With the big legacy classes that we have to deal with (although we are cleaning them up step by step) this distracts the developers from the rule violations they produced with their modifications.
Any help on this problem?

Thank you,
Stefan

Hello @StefanR,
we are indeed considering a new feature in SonarLint for IntelliJ to focus on new issues only - the main goal would be exactly the one you mentioned: kill the noise and avoid distracting developers, so it will be easier for them to avoid new issues being merged into the code base. We’ll probably be looking at ways to do this during 2023, and you can follow this card in our roadmap page.

I would be interested to learn what definition of “New Code” you would prefer to see in SonarLint. Do you think SonarLint should apply the same definition of New Code configured in your SonarQube, or should it be something else, like “since the last commit only”?

As activating “on-the-fly” checks turned out to be quite slow

Do you find the on-the-fly analysis slow only for very large classes? Could you share the approximate number of LOCs that lead to analysis being “too slow”?

Marco

Hello @Marco_Comi ,

that’s great news, thanks for your fast answer!

Regarding your questions:

  • SonarLint for IntelliJ and “new code” - I guess having a consistent interpretation between Qube and Lint would make more sense. If I push my changes and everything is fine in IDEA’s before commit check I don’t want to receive a notification by SonarQube that something’s wrong.
  • Performance:
    • A ~7K lines Java class takes ~30 seconds on my machine (~500 findings)
    • A ~500 lines Java class takes ~1 second on my machine (16 findings)
      Unfortunately we have several classes like the former, although the majority is like the latter.
      Maybe you could offer an option for a line threshold (do not scan files automatically that have > X lines)?

Kind regards, Stefan

1 Like

Hello @StefanR and thanks for the answers!

We’d like to give a closer look at why this is so slow. Would you mind sharing with us a few more information if possible?

  • hardware info (CPU, RAM)
  • your CLASSPATH
  • did you customize your SonarQube quality profile? in this case which rules did you activate or deactivate?

Thanks,
Marco

Hi,

CPU: Intel(R) Core™ i7-10510U CPU @ 1.80GHz 2.30 GHz
RAM: 32,0 GB
OS: Windows 10 Enterprise

Classpath: Which one do you mean? I could send you the Maven dependencies of the project that example class resides in. Or the one of the plugin? How can I see that?
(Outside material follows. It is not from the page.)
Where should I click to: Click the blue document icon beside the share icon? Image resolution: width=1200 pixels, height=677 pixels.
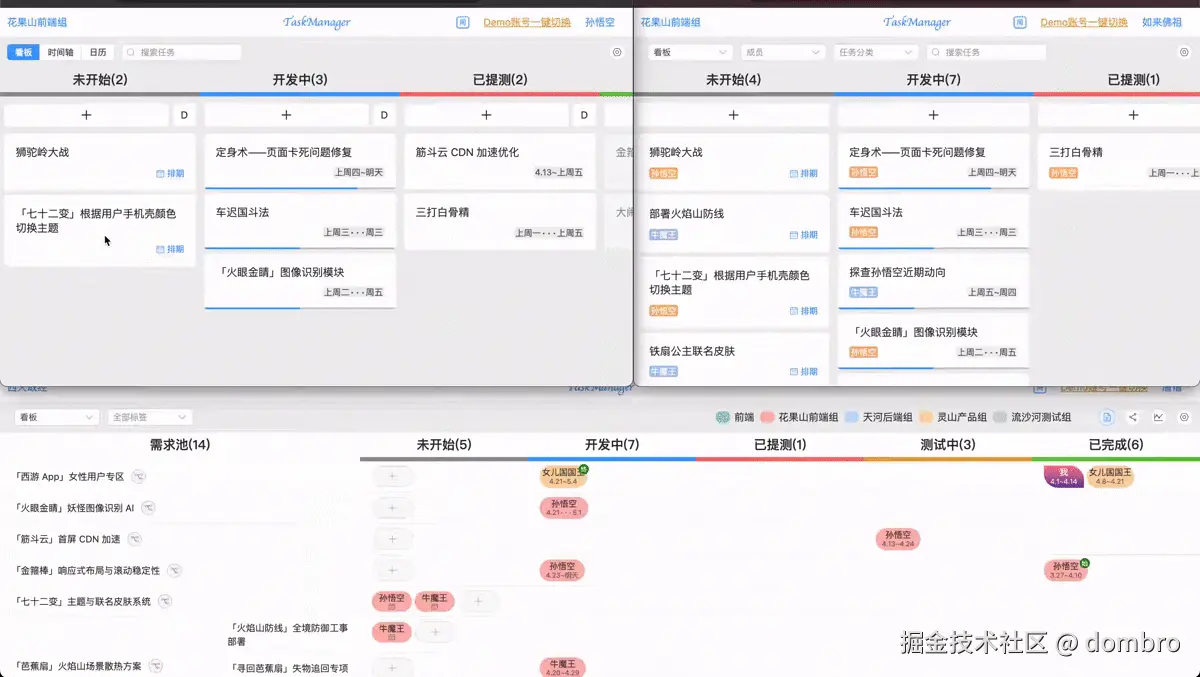[1107, 417]
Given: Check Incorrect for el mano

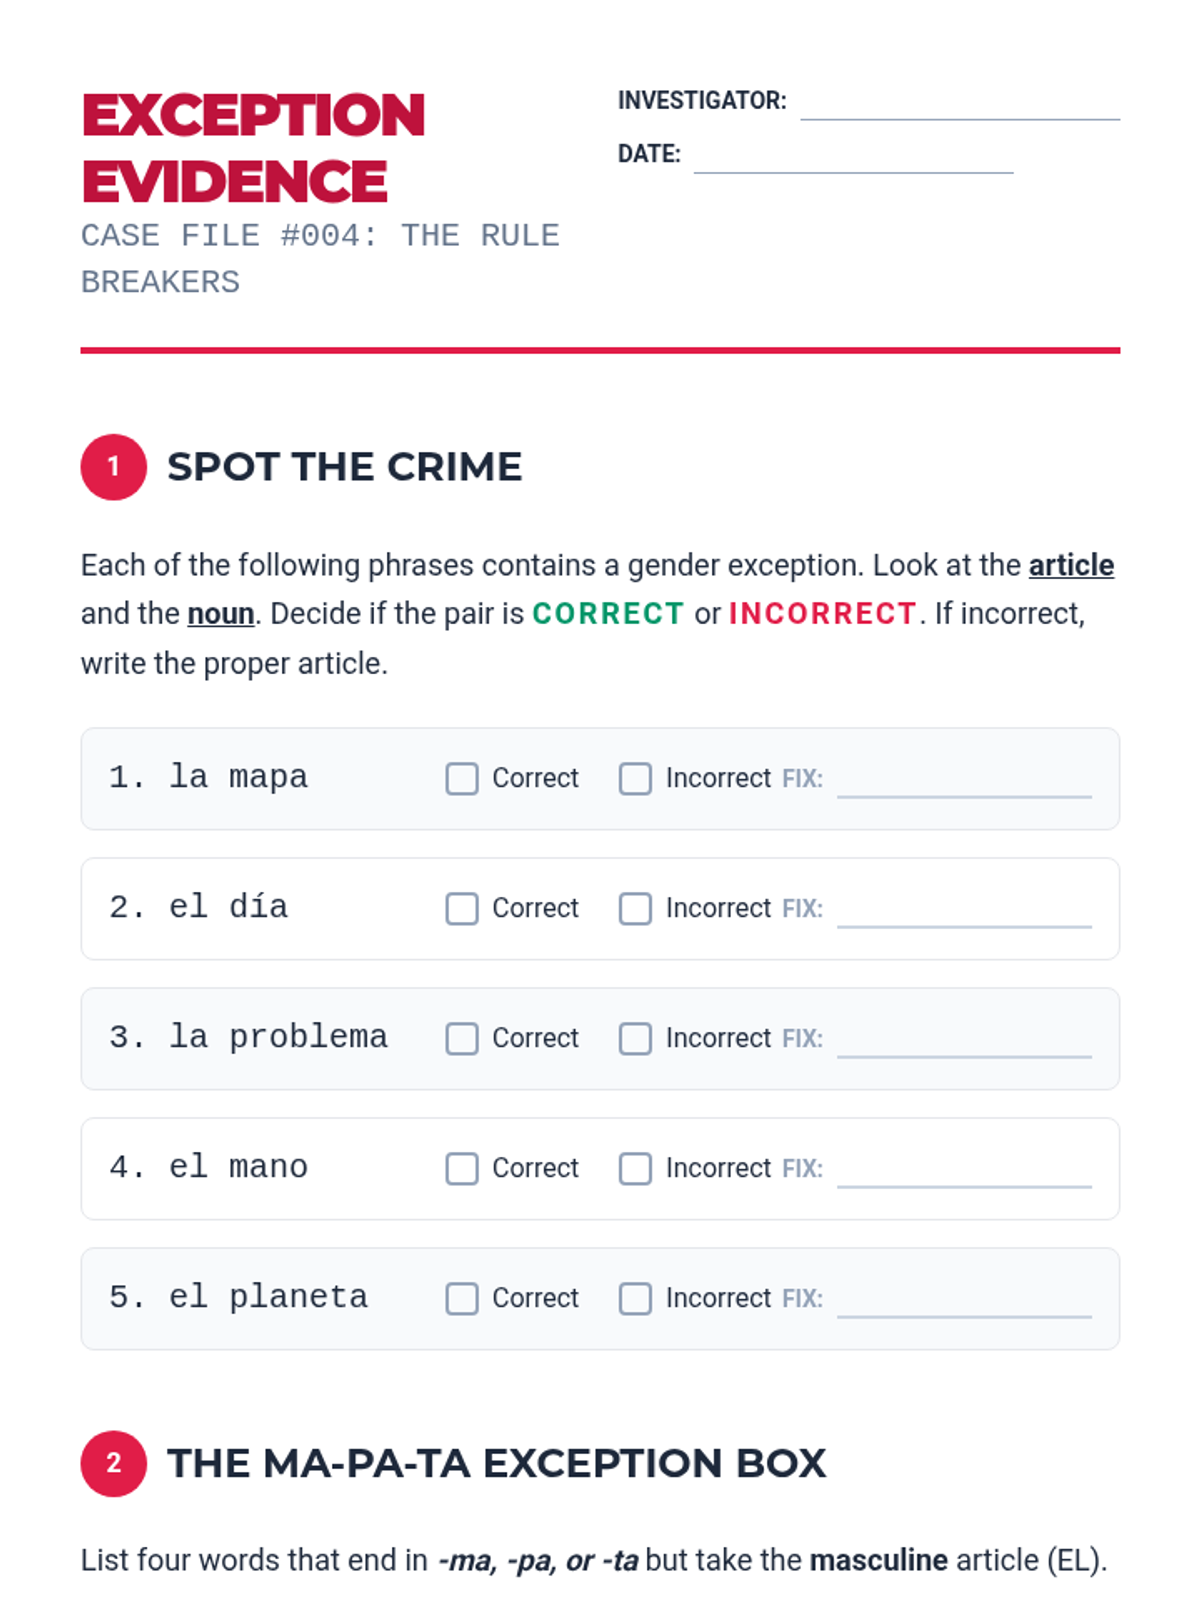Looking at the screenshot, I should click(635, 1169).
Profile: we did customize it by disabling some rules (all security related ones because we use a different tool for that, and also some rules we don’t like):
image
(How can I get a report of deactivated rules?)

Stefan

Hi @StefanR

I will take continue to investigate the performance issue with you.

Your hardware spec looks good.

Can you please:

  1. Enable verbose + analysis logs in the SonarLint log tab
  2. Clear the logs
  3. Analyze the 7K file alone (got to the SonarLint → Current file and click on the green “play” button)

You should get a lot of logs, but we are only interested in logs with timings at the moment. Something like:

Trigger: ACTION
[Action] 1 file(s) submitted
[...]
Analysing 'XXXXX.java'...
[...]
JavaClasspath initialization (done) | time=3ms
[...]
JavaTestClasspath initialization (done) | time=3ms
[...]
Analysis time of [uri=file:///home/julien.henry/Projects/XXXXX.java] (1880ms)
[...]
Java "Main" source files AST scan (done) | time=1881ms
[...]
Done in 1931ms

Can you share those infos here please?